> _WORK ORDER_
Start to finish, reproduce the records below with nothing missing.
-- LISTED RECORDS follows --
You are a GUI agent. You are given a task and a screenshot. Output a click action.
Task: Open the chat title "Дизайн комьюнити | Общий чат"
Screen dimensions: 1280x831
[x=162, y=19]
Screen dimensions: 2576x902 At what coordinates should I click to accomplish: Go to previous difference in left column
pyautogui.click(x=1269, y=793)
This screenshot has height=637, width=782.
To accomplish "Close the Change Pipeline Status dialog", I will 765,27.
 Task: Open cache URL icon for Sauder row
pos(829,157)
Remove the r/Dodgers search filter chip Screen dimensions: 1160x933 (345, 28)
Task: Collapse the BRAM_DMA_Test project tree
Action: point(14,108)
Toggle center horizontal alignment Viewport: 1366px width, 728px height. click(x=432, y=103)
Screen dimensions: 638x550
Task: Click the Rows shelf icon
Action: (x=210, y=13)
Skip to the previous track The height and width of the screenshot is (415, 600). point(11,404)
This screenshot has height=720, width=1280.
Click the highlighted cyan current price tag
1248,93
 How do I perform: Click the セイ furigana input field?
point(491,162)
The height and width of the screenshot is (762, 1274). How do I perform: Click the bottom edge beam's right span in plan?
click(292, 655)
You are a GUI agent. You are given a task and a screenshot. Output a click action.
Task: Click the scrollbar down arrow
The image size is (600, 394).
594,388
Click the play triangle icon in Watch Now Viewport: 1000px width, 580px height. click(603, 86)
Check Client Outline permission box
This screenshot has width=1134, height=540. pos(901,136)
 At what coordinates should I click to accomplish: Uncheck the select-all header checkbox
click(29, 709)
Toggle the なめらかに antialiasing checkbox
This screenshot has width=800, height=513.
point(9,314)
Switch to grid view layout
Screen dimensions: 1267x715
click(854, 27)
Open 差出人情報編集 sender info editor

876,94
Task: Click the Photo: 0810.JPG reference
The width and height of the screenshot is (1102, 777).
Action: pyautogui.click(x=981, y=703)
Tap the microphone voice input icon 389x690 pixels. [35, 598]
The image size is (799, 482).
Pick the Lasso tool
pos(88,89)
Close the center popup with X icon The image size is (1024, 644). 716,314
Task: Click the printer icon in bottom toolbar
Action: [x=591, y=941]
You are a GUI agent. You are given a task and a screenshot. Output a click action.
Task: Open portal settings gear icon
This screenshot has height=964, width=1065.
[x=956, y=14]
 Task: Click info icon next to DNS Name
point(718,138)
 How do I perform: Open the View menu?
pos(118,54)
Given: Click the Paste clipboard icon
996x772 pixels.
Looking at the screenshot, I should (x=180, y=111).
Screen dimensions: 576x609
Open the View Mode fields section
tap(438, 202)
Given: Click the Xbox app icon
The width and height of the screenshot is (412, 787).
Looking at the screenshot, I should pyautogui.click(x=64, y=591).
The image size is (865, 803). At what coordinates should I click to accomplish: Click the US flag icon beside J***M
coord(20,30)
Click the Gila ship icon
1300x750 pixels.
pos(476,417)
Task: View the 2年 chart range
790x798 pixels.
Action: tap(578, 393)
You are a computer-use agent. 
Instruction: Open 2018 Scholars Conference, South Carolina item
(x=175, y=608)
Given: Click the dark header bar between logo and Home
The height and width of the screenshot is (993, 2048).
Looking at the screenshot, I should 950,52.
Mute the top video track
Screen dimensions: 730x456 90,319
-- LISTED RECORDS concluded --
> _ANSWER TO THIS EXERCISE_
You are a GUI agent. You are given a task and a screenshot. Output a click action.
Task: Open the chat title "Дизайн комьюнити | Общий чат"
Screen dimensions: 1280x831
[x=162, y=19]
Screen dimensions: 2576x902 At what coordinates should I click to accomplish: Go to previous difference in left column
pyautogui.click(x=1269, y=793)
This screenshot has height=637, width=782.
To accomplish "Close the Change Pipeline Status dialog", I will 765,27.
 Task: Open cache URL icon for Sauder row
pos(829,157)
Remove the r/Dodgers search filter chip Screen dimensions: 1160x933 (345, 28)
Task: Collapse the BRAM_DMA_Test project tree
Action: point(14,108)
Toggle center horizontal alignment Viewport: 1366px width, 728px height. click(x=432, y=103)
Screen dimensions: 638x550
Task: Click the Rows shelf icon
Action: (x=210, y=13)
Skip to the previous track The height and width of the screenshot is (415, 600). point(11,404)
This screenshot has height=720, width=1280.
Click the highlighted cyan current price tag
1248,93
 How do I perform: Click the セイ furigana input field?
point(491,162)
The height and width of the screenshot is (762, 1274). How do I perform: Click the bottom edge beam's right span in plan?
click(292, 655)
You are a GUI agent. You are given a task and a screenshot. Output a click action.
Task: Click the scrollbar down arrow
The image size is (600, 394).
594,388
Click the play triangle icon in Watch Now Viewport: 1000px width, 580px height. click(603, 86)
Check Client Outline permission box
This screenshot has width=1134, height=540. pos(901,136)
 At what coordinates should I click to accomplish: Uncheck the select-all header checkbox
click(29, 709)
Toggle the なめらかに antialiasing checkbox
This screenshot has width=800, height=513.
point(9,314)
Switch to grid view layout
Screen dimensions: 1267x715
click(854, 27)
Open 差出人情報編集 sender info editor

876,94
Task: Click the Photo: 0810.JPG reference
The width and height of the screenshot is (1102, 777).
Action: pyautogui.click(x=981, y=703)
Tap the microphone voice input icon 389x690 pixels. [35, 598]
The image size is (799, 482).
Pick the Lasso tool
pos(88,89)
Close the center popup with X icon The image size is (1024, 644). 716,314
Task: Click the printer icon in bottom toolbar
Action: [x=591, y=941]
You are a GUI agent. You are given a task and a screenshot. Output a click action.
Task: Open portal settings gear icon
This screenshot has height=964, width=1065.
[x=956, y=14]
 Task: Click info icon next to DNS Name
point(718,138)
 How do I perform: Open the View menu?
pos(118,54)
Given: Click the Paste clipboard icon
996x772 pixels.
Looking at the screenshot, I should (x=180, y=111).
Screen dimensions: 576x609
Open the View Mode fields section
tap(438, 202)
Given: Click the Xbox app icon
The width and height of the screenshot is (412, 787).
Looking at the screenshot, I should pyautogui.click(x=64, y=591).
The image size is (865, 803). At what coordinates should I click to accomplish: Click the US flag icon beside J***M
coord(20,30)
Click the Gila ship icon
1300x750 pixels.
pos(476,417)
Task: View the 2年 chart range
790x798 pixels.
Action: tap(578, 393)
You are a computer-use agent. 
Instruction: Open 2018 Scholars Conference, South Carolina item
(x=175, y=608)
Given: Click the dark header bar between logo and Home
The height and width of the screenshot is (993, 2048).
Looking at the screenshot, I should 950,52.
Mute the top video track
Screen dimensions: 730x456 90,319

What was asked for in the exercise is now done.